Last week, the Star Media Group (SMG), one of Malaysia’s largest integrated media conglomerates, announced a partnership with China’s Contemporary World magazine, an outlet directly under the Central Committee of the Chinese Communist Party. In a press release on the cooperation that made no mention of the magazine’s government ties, SMG said that “both media companies agreed to collaborate on news sources and explore further cooperation opportunities.”

The collaboration is just the latest example of China’s determined push to enhance its influence across Southeast Asia through media diplomacy, partnerships, journalism outreach programs, and state-led external propaganda initiatives — in many cases, without any public transparency whatsoever about the Chinese entities involved.

SMG’s Chan Seng Fatt (陳成發), who became CEO of the group only last month, called the partnership a “golden opportunity” to bridge divides between China and Southeast Asia through what he called “concerted media collaboration.” He also hinted at the complexities in a region where views of China remain mixed. “In the context of China’s efforts in Southeast Asia, we see challenges and opportunities,” he said. “Language barriers, cultural misunderstandings, and differing political landscapes pose significant challenges.”

While the event was about cooperation between two media companies, including one of Malaysia’s largest listed media groups, the diplomatic role of the partnership — and its larger framing around China’s official state discourse on information — was the elephant in the room.

For China, media diplomacy is a crucial vehicle through which to influence public perceptions abroad and lay the groundwork for productive bilateral friendships — a goal distinct from the core media business of informing audiences. Betraying this primary interest in his speech at the event in Kuala Lumpur, Contemporary World (当代世界) editor-in-chief Lu Xuejun (吕学军) emphasized Xi Jinping’s meeting last year with Malaysia’s prime minister, suggesting to his audience that the goal of the media was to “implement the consensus advocated by our leaders.”

That consensus focused on the need, highlighted by Chan in his remarks, to amplify the voices of developing nations in the international community. “The need to enhance the representation and the voice of Global South countries has never been more critical,” said the CEO.
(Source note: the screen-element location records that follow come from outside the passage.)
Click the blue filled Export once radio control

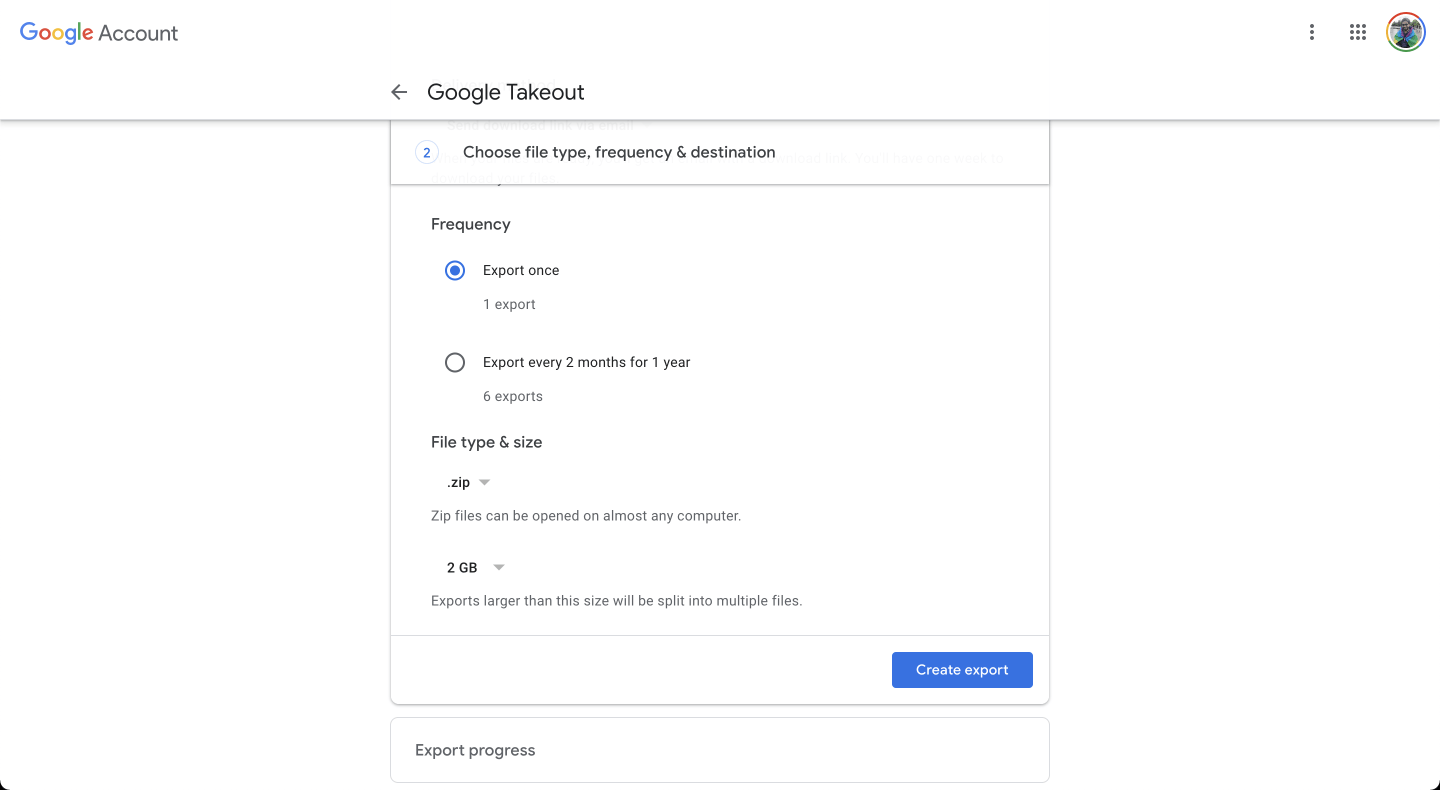pos(455,270)
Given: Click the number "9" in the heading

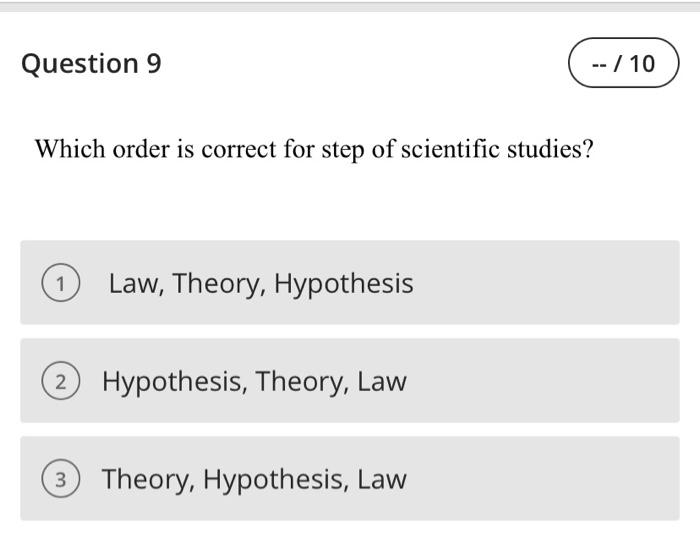Looking at the screenshot, I should point(153,64).
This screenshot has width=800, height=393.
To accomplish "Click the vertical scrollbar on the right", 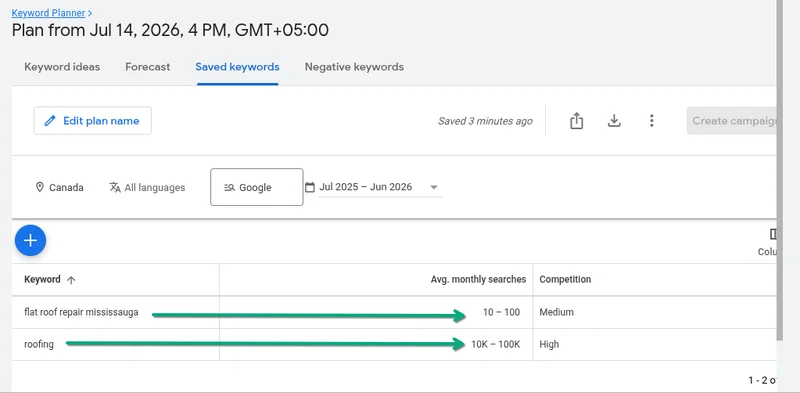I will (x=780, y=168).
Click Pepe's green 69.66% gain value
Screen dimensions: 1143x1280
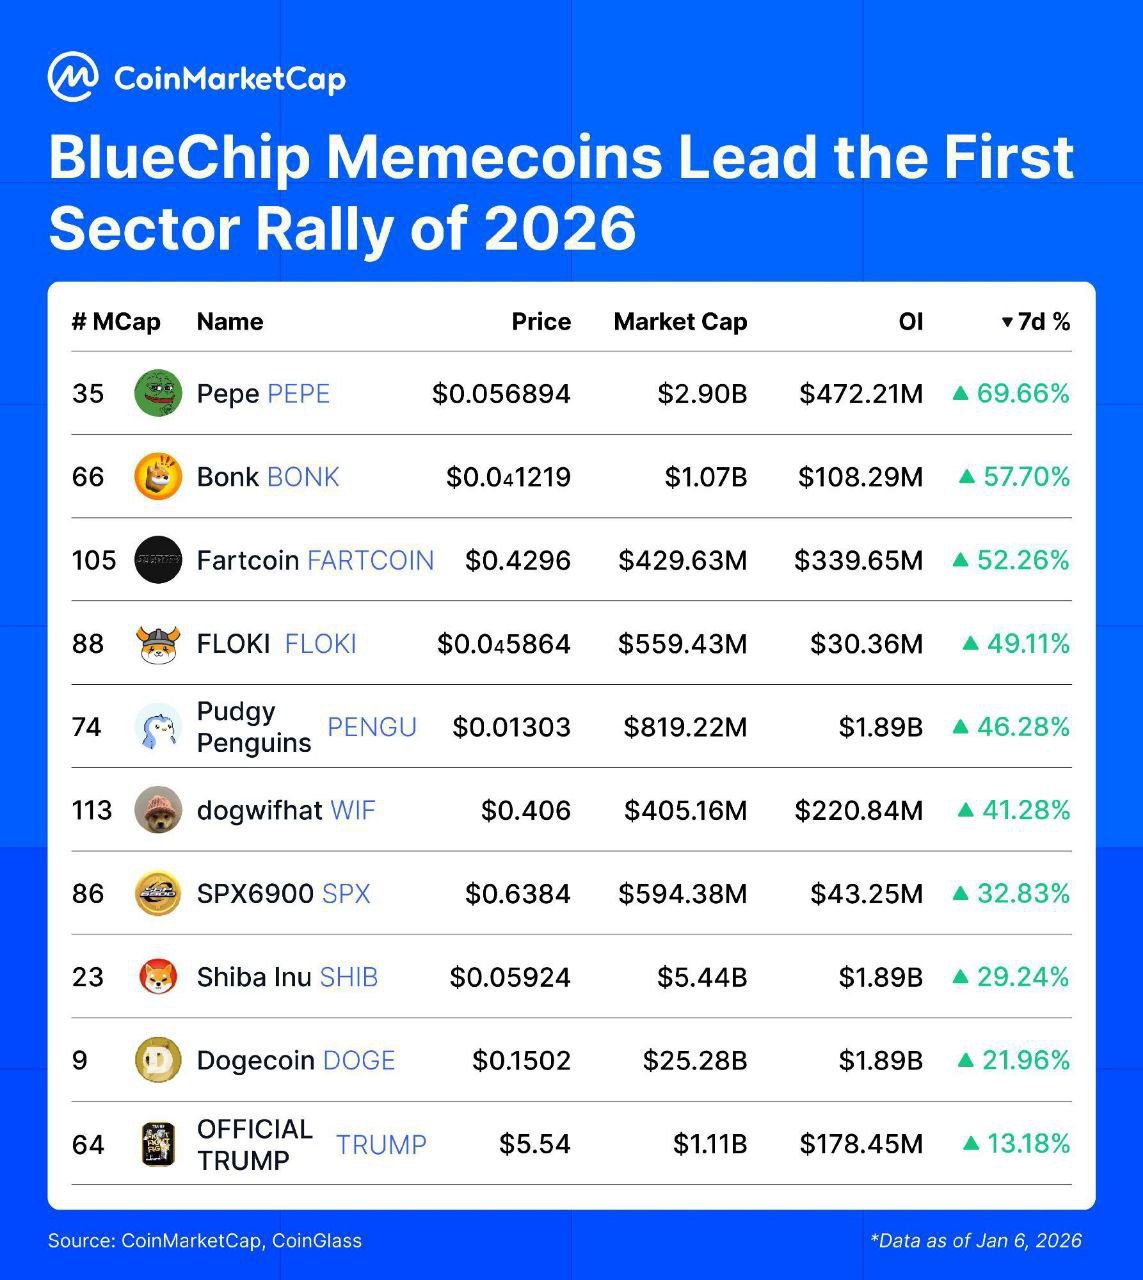[1022, 394]
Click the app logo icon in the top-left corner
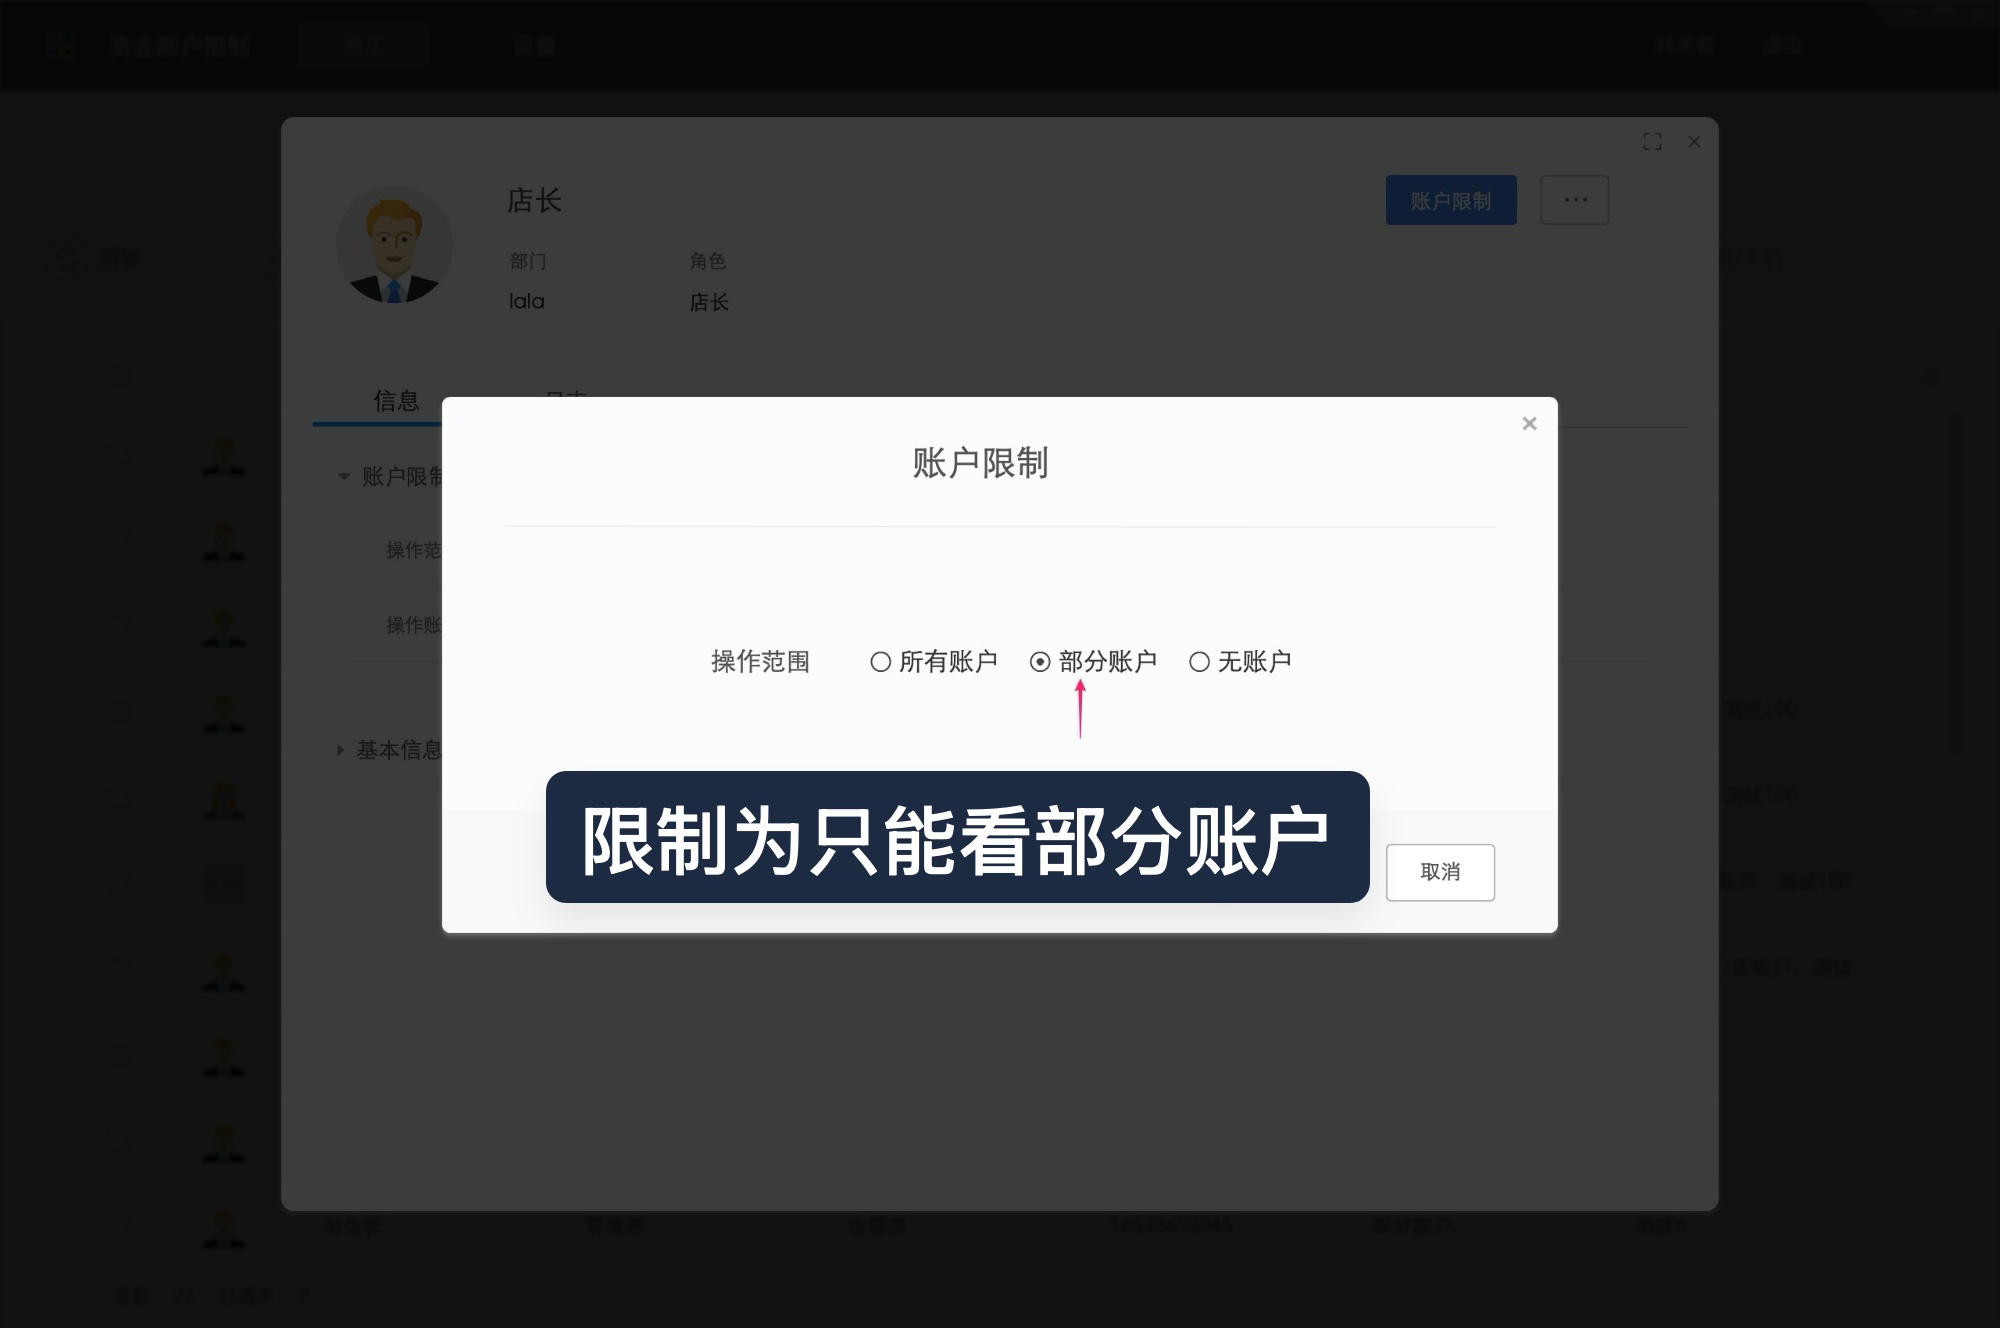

This position perfectly dovetails with China’s official stance under Xi Jinping, who has argued that China suffers from a deficit of soft power on the world stage and, therefore, must work to “tell China’s story well.” Despite its apparent prioritization of Chinese narratives, which might seem to empower individual Chinese voices, Xi’s notion of China’s story is more singular than pluralistic — emphasizing the need for state control and happening against the backdrop of increased domestic repression.

Know Your Partner

Who exactly is Contemporary World, the magazine SMG has partnered with?

Launched in 1981, the magazine is operated by the International Liaison Department (ILD) of the CCP’s Central Committee (中共中央对外联络), the agency responsible for maintaining relations with foreign organizations and political parties, a key aspect of what the Party calls “united front work.” The ILD’s importance as a tool of China’s foreign policy has grown over the past decade under Xi Jinping.

Beijing company registration files show that Contemporary World magazine’s publisher, Contemporary World Publishing Co., Ltd., has one shareholder: Screenshot from China’s State Council.

In its coverage of the new SMG cooperation, The Star, an online outlet under the Malaysian media group, refers to Contemporary World only as a magazine, and as a “media company.” Inside China, however, the role of Contemporary World as an instrument of Chinese foreign policy is completely unambiguous. The publication’s chief role of late is to propagate the notion of “Xi Jinping Thought on Diplomacy” (习近平外交思想).

If SMG’s cooperation agreement was indeed signed with the publishing company immediately behind Contemporary World, its contract partner would be Contemporary World Publishing Co., Ltd. Business reporters at The Star might start by pulling the company’s registration records in Beijing. They will quickly find that the company has but one shareholder — China’s State Council.